Now, we're going to look at confidence intervals for predictions. There are two scenarios:

  • How would you test the prediction for a single data point?
  • How would you test the prediction for a mean?

First, when looking at a single point estimation. You have $$\hat{y} = b_1x + b_0$$, and you also have an estimated standard deviation $$s$$ for the regression.

$$s = \sqrt{\text{MSE}}$$

When testing for a mean, you use the expected value:

$$E[\hat{y}] = b_1x + b_0$$

Although this looks really similar, the standard errors are different.
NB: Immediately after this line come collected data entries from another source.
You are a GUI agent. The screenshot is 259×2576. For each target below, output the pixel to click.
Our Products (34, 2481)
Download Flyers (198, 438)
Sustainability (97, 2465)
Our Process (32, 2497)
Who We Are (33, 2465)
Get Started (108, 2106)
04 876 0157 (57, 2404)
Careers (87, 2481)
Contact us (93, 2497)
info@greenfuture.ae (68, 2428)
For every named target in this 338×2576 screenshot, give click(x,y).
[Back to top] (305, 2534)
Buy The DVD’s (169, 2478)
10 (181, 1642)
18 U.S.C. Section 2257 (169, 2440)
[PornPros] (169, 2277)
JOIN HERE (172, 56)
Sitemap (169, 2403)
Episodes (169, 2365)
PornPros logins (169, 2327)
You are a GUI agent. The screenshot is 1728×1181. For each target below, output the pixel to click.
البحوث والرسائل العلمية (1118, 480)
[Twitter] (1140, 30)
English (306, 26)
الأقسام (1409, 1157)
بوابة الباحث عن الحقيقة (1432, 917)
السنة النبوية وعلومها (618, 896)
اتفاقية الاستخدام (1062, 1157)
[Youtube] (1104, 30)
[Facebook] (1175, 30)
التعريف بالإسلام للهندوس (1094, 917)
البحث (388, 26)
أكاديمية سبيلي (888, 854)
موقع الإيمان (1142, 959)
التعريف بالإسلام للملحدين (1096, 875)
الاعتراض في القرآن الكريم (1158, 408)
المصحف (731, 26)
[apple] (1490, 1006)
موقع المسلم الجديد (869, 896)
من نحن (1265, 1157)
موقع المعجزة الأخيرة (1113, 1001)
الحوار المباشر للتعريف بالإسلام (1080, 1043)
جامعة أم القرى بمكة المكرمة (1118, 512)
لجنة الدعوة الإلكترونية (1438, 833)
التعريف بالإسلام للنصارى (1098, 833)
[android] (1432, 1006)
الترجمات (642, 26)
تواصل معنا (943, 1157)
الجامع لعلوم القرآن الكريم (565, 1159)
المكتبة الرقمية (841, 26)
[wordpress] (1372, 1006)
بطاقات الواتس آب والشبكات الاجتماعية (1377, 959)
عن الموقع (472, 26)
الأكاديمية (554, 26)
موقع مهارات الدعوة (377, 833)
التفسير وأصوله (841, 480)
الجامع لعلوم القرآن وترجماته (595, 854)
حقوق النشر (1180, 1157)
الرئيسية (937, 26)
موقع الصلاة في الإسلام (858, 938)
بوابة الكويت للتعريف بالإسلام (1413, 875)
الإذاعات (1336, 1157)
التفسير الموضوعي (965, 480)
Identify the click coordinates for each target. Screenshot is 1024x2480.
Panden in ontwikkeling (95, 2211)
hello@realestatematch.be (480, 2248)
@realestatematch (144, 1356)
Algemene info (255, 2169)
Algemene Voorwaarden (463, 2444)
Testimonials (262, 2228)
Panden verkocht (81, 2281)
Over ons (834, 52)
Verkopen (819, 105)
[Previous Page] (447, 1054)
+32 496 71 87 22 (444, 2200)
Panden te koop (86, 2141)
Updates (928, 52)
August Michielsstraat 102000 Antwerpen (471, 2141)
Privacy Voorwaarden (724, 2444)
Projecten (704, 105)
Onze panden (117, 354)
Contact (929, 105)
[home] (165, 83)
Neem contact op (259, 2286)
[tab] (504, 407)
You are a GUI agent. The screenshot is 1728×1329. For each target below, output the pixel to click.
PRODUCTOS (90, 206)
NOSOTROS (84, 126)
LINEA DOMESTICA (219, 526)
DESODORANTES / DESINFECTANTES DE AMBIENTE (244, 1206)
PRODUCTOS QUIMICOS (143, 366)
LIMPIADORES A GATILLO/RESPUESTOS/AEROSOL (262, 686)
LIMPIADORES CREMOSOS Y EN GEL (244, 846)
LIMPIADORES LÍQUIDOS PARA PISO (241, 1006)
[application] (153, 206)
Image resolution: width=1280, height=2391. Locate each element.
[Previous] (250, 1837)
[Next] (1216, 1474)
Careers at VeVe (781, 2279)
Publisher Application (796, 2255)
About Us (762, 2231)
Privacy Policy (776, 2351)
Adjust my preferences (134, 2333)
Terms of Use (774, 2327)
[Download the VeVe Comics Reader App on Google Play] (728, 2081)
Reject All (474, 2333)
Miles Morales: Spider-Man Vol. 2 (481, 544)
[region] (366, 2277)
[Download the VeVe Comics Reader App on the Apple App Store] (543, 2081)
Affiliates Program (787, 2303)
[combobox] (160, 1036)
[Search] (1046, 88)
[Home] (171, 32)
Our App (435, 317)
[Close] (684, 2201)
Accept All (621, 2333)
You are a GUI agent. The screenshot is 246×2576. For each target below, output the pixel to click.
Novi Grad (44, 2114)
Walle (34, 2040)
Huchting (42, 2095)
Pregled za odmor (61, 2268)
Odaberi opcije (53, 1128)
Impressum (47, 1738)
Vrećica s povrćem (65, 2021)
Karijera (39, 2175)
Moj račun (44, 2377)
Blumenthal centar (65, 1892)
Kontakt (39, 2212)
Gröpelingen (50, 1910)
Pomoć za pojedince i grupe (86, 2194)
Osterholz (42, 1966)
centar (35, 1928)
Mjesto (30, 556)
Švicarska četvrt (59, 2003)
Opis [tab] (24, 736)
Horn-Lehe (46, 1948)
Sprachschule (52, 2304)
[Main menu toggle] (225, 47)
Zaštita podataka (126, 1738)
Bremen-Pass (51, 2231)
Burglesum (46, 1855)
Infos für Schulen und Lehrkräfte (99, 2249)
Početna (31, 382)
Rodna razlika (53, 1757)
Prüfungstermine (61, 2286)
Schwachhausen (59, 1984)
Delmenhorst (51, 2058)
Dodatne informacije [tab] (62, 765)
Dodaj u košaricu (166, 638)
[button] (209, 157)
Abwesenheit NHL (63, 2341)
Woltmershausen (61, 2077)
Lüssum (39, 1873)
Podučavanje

When looking at a mean, you have less error. When looking at an individual, you have more error.

Predicting for Individuals vs Mean

For individuals, the standard deviation is just:

$$\sigma$$

For populations, the standard deviation is:

$$\frac{\sigma}{\sqrt{n}}$$

You can construct a prediction interval for an individual response, and this interval will be wider than a confidence interval for a mean response. Notice the change in nomenclature.

Confidence Interval for a Mean Response

$$\hat{y} \pm t^* \text{s.e.}(\text{fit})$$

$$\text{s.e.}(\text{fit}) = s\sqrt{\frac{1}{n} + \frac{(x - \bar{x})^2}{\sum (x_i - \bar{x})^2}}$$

Prediction Interval for an Individual Response

$$\hat{y} \pm t^* \text{s.e.}(\text{pred})$$

$$\text{s.e.}(\text{pred}) = \sqrt{s^2 + (\text{s.e.}(\text{fit}))^2}$$

Notice that this standard error is the norm of $$s$$ and the fit standard error.

Epsilon Error

Note that there is randomness in the linear relationship:

$$y = \beta_0 + \beta_1x + \epsilon$$

Where $$\epsilon$$ is just a normal distribution with mean 0 and constant variation of standard deviation $$\sigma$$.

Assumptions

  • Relationship is in fact linear.
  • Errors should be normally distributed.
  • Errors should have constant variance.
  • Errors should not display obvious patterns.

We cannot observe the actual $$\epsilon$$.

Testing Linearity

Examine a scatterplot of $$y$$ versus $$x$$.

Testing that errors are normally distributed

Use a QQ plot! (Or a histogram)

Testing distribution of errors

In a residual plot, it will center at 0 and have x values and residuals. You should check for random scatter.

A funnel shape would have evidence for non-constant variance, or heteroscedasticity. Who the hell came up with that word?